▶ _SOAL TERTULIS_
Ambil tanpa mengubah apa pun bagian bacaan tentang Desember di Lampung Timur yang dibuka dengan kata-kata berisi "30 Dec 2024" dan ditutup dengan "di bulan Desember.".

▶ _BACAAN_
────────
Desember di Lampung Timur: Semarak Pernikahan dan Aroma Durian
Inspirasi

Desember di Lampung Timur: Semarak Pernikahan dan Aroma Durian

  30 Dec 2024 |   38 |   Penulis : PC APRI Lampung Timur|   Publisher : Biro Humas APRI Lampung

Mataram Baru : 30 Desember 2024

“Wah enak nih tahun baru buka durian”, candaan ini pun ikut laris di bulan Desember.

Desember di Lampung Timur hadir dengan pesonanya yang khas. Hujan deras membasahi tanah, menciptakan suasana sejuk dan harum khas Bumei Tuah Bepadan. Di antara rintik yang turun, aroma durian merebak dari gubuk-gubuk penjual durian dipinggir jalan, mengundang selera siapa saja yang melintas. Di sisi lain, Riuh pesta pernikahan memenuhi tiap pelosok wilayah. Alunan gendang, tawa tamu, dan sorak anak-anak yang bermain di sekitar tenda, seolah berpadu dengan wangi durian yang mengisi udara. Dua fenomena khas muncul bersamaan, musim pernikahan yang riuh dengan pesta adat dan panen durian yang menghadirkan kelezatan tak tertandingi. Kedua hal ini, meski terlihat sederhana namun memiliki tempat istimewa dalam kehidupan masyarakat setempat. Musim pernikahan dan musim durian bukan hanya kebetulan, keduanya adalah simbol keberkahan, kebersamaan, dan kemeriahan hidup di penghujung tahun.
────────
▶ _CUPLIKAN DATA_
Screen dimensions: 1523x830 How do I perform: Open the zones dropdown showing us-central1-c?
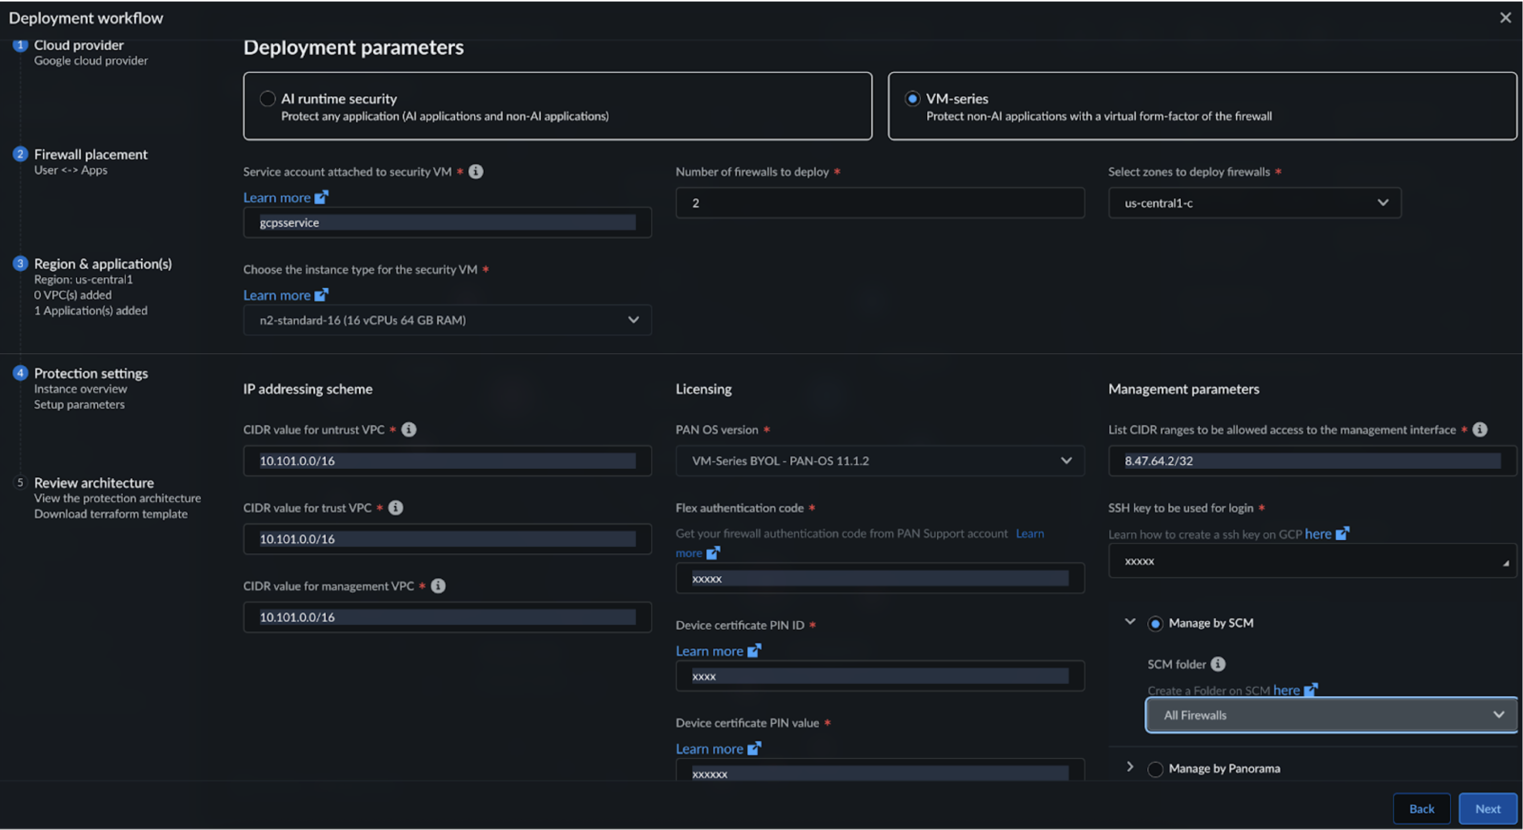tap(1254, 203)
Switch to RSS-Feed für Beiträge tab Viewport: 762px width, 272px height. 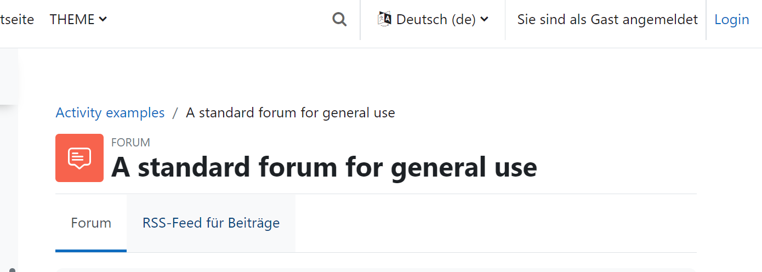(211, 223)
────────
▶ _HASIL TUGAS_
30 Dec 2024 |   38 |   Penulis : PC APRI Lampung Timur|   Publisher : Biro Humas APRI Lampung

Mataram Baru : 30 Desember 2024

“Wah enak nih tahun baru buka durian”, candaan ini pun ikut laris di bulan Desember.